Exercise details >>
Copy the material below line for line, with no changes.

Given records >>

• • •

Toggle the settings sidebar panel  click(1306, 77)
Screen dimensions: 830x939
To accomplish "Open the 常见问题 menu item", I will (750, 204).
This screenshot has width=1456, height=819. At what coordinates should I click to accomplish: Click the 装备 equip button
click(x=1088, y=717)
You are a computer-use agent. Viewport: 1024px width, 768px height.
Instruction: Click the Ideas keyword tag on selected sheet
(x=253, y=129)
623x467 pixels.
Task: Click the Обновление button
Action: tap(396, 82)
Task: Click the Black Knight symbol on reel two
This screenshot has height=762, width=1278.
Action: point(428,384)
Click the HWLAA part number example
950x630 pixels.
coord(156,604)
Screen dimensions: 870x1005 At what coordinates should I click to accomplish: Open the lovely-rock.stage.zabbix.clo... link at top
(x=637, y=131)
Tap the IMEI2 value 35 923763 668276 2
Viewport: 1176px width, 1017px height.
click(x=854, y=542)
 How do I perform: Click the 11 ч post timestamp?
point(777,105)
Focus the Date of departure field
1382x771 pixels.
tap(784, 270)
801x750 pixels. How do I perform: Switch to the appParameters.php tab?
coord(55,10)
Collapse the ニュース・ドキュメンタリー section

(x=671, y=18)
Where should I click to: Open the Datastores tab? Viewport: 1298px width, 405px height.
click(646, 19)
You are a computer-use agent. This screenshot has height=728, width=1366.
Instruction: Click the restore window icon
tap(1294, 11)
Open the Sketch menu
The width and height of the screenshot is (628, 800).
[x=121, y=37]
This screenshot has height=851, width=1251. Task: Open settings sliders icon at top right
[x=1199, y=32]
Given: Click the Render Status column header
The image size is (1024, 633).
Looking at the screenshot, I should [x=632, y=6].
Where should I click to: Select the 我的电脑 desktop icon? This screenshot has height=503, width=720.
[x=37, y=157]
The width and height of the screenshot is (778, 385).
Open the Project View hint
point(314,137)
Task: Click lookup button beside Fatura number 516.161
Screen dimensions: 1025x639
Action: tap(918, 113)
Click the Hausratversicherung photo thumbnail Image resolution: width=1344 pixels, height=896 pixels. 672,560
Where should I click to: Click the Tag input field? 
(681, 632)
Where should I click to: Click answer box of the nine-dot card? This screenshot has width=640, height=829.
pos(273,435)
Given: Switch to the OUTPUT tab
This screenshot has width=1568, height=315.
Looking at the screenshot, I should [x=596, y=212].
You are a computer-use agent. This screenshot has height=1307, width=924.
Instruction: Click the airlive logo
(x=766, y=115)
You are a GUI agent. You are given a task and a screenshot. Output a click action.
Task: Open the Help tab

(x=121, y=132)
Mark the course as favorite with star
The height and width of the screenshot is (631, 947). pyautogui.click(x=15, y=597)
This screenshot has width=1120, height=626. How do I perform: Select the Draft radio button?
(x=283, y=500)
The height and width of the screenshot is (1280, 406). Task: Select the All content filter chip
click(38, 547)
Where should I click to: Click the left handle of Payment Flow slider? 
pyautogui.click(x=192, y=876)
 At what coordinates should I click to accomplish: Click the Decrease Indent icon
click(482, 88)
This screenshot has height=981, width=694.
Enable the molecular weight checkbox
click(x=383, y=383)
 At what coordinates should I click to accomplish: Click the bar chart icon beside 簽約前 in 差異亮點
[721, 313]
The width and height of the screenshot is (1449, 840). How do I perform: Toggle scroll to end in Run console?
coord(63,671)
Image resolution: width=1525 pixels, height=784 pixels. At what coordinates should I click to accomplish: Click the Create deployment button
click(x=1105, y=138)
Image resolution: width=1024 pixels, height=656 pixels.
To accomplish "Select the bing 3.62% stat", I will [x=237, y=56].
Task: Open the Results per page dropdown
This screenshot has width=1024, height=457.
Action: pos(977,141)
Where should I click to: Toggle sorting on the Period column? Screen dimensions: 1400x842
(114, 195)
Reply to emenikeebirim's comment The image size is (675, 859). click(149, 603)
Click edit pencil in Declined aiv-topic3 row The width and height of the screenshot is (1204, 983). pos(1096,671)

• • •

Solution >>
Toggle the settings sidebar panel  click(1306, 77)
Screen dimensions: 830x939
To accomplish "Open the 常见问题 menu item", I will (750, 204).
This screenshot has width=1456, height=819. At what coordinates should I click to accomplish: Click the 装备 equip button
click(x=1088, y=717)
You are a computer-use agent. Viewport: 1024px width, 768px height.
Instruction: Click the Ideas keyword tag on selected sheet
(x=253, y=129)
623x467 pixels.
Task: Click the Обновление button
Action: tap(396, 82)
Task: Click the Black Knight symbol on reel two
This screenshot has height=762, width=1278.
Action: point(428,384)
Click the HWLAA part number example
950x630 pixels.
coord(156,604)
Screen dimensions: 870x1005 At what coordinates should I click to accomplish: Open the lovely-rock.stage.zabbix.clo... link at top
(x=637, y=131)
Tap the IMEI2 value 35 923763 668276 2
Viewport: 1176px width, 1017px height.
click(x=854, y=542)
 How do I perform: Click the 11 ч post timestamp?
point(777,105)
Focus the Date of departure field
1382x771 pixels.
tap(784, 270)
801x750 pixels. How do I perform: Switch to the appParameters.php tab?
coord(55,10)
Collapse the ニュース・ドキュメンタリー section

(x=671, y=18)
Where should I click to: Open the Datastores tab? Viewport: 1298px width, 405px height.
click(646, 19)
You are a computer-use agent. This screenshot has height=728, width=1366.
Instruction: Click the restore window icon
tap(1294, 11)
Open the Sketch menu
The width and height of the screenshot is (628, 800).
[x=121, y=37]
This screenshot has height=851, width=1251. Task: Open settings sliders icon at top right
[x=1199, y=32]
Given: Click the Render Status column header
The image size is (1024, 633).
Looking at the screenshot, I should [x=632, y=6].
Where should I click to: Select the 我的电脑 desktop icon? This screenshot has height=503, width=720.
[x=37, y=157]
The width and height of the screenshot is (778, 385).
Open the Project View hint
point(314,137)
Task: Click lookup button beside Fatura number 516.161
Screen dimensions: 1025x639
Action: tap(918, 113)
Click the Hausratversicherung photo thumbnail Image resolution: width=1344 pixels, height=896 pixels. 672,560
Where should I click to: Click the Tag input field? 
(681, 632)
Where should I click to: Click answer box of the nine-dot card? This screenshot has width=640, height=829.
pos(273,435)
Given: Switch to the OUTPUT tab
This screenshot has width=1568, height=315.
Looking at the screenshot, I should [x=596, y=212].
You are a computer-use agent. This screenshot has height=1307, width=924.
Instruction: Click the airlive logo
(x=766, y=115)
You are a GUI agent. You are given a task and a screenshot. Output a click action.
Task: Open the Help tab

(x=121, y=132)
Mark the course as favorite with star
The height and width of the screenshot is (631, 947). pyautogui.click(x=15, y=597)
This screenshot has width=1120, height=626. How do I perform: Select the Draft radio button?
(x=283, y=500)
The height and width of the screenshot is (1280, 406). Task: Select the All content filter chip
click(38, 547)
Where should I click to: Click the left handle of Payment Flow slider? 
pyautogui.click(x=192, y=876)
 At what coordinates should I click to accomplish: Click the Decrease Indent icon
click(482, 88)
This screenshot has height=981, width=694.
Enable the molecular weight checkbox
click(x=383, y=383)
 At what coordinates should I click to accomplish: Click the bar chart icon beside 簽約前 in 差異亮點
[721, 313]
The width and height of the screenshot is (1449, 840). How do I perform: Toggle scroll to end in Run console?
coord(63,671)
Image resolution: width=1525 pixels, height=784 pixels. At what coordinates should I click to accomplish: Click the Create deployment button
click(x=1105, y=138)
Image resolution: width=1024 pixels, height=656 pixels.
To accomplish "Select the bing 3.62% stat", I will [x=237, y=56].
Task: Open the Results per page dropdown
This screenshot has width=1024, height=457.
Action: pos(977,141)
Where should I click to: Toggle sorting on the Period column? Screen dimensions: 1400x842
(114, 195)
Reply to emenikeebirim's comment The image size is (675, 859). click(149, 603)
Click edit pencil in Declined aiv-topic3 row The width and height of the screenshot is (1204, 983). pos(1096,671)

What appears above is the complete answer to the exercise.